--- BEGIN Record set ---
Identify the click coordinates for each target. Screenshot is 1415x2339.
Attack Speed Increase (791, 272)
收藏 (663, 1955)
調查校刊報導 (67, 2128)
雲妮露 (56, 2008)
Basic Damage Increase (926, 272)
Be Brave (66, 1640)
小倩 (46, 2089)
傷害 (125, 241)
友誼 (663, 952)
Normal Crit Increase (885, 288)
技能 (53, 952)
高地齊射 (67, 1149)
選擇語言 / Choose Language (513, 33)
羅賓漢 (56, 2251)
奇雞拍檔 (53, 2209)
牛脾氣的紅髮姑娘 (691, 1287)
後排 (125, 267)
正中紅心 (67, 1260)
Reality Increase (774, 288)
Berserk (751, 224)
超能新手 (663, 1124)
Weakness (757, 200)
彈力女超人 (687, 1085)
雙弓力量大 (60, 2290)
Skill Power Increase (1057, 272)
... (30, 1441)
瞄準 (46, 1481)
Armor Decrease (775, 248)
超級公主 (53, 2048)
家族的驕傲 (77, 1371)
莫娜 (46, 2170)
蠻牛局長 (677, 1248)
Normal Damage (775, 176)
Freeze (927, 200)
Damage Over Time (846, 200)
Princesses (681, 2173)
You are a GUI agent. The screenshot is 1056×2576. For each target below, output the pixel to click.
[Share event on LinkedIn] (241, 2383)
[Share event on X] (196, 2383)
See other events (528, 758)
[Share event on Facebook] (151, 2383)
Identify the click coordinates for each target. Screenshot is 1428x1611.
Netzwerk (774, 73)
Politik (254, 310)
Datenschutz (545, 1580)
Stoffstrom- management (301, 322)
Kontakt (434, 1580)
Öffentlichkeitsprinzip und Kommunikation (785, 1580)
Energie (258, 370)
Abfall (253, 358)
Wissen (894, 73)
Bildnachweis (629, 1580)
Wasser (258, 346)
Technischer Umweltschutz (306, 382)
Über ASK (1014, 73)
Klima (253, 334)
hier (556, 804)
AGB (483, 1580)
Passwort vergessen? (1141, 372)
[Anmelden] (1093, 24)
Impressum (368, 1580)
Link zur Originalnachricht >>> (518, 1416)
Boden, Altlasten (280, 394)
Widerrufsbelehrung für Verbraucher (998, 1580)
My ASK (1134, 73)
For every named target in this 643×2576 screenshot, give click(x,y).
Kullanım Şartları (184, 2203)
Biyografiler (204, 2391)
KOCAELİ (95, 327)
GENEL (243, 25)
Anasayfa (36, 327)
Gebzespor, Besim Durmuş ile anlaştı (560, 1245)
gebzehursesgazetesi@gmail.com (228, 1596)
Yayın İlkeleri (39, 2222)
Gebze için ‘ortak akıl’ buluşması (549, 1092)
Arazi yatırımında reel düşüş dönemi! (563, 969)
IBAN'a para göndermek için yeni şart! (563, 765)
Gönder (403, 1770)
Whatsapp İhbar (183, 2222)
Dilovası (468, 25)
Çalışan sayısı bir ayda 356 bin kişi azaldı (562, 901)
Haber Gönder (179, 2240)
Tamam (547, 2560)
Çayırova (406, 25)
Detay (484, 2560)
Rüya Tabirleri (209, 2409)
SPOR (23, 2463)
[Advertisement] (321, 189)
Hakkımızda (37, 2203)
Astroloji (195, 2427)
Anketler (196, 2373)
--- END Record set ---
Update the listing from the line with "Bildnachweis (629, 1580)" up to and including the line with "My ASK (1134, 73)" by replacing "Klima" with "Klimaschutz". Give only those lines, with everything else unchanged.

Solved exercise:
Bildnachweis (629, 1580)
Wasser (258, 346)
Technischer Umweltschutz (306, 382)
Über ASK (1014, 73)
Klimaschutz (253, 334)
hier (556, 804)
AGB (483, 1580)
Passwort vergessen? (1141, 372)
[Anmelden] (1093, 24)
Impressum (368, 1580)
Link zur Originalnachricht >>> (518, 1416)
Boden, Altlasten (280, 394)
Widerrufsbelehrung für Verbraucher (998, 1580)
My ASK (1134, 73)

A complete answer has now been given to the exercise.